Phosphorylation-dependent suppression of SERRATE balances miRNA metabolism in planta.

MicroRNAs (miRNAs) play crucial regulatory roles in multiple developmental processes of animals and plants. Serrate (SE) is essential for miRNA processing and RNA metabolism; however, post-translational modification of SE remains largely unexplored. Casein kinase 1 (CK1) plays vital roles in both plants and mammals by phosphorylating distinct substrates. Here, we demonstrate that Arabidopsis early flowering 1-like (AELs; a plant CK1) regulates miRNA metabolism through phosphorylating SE. miRNA-seq reveals a decreased abundance of miRNAs under AEL4 overexpression, suggesting that AELs suppress miRNA biogenesis.

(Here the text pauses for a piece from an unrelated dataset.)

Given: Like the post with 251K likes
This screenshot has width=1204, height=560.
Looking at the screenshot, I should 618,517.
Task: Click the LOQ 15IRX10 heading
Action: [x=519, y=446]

AELs phosphorylate SE at Thr21 and Ser355, enhancing its affinity with the 20S core proteasome α subunit G1 (PAG1) for degradation and reducing SE's binding affinity to hyponastic leaves 1 (HYL1) to suppress microprocessor complex assembly. This study elucidates the crucial roles of CK1/AEL-mediated phosphorylation in regulating SE accumulation and consequently miRNA metabolism, providing insights into the regulation of miRNA homeostasis at the post-translational level.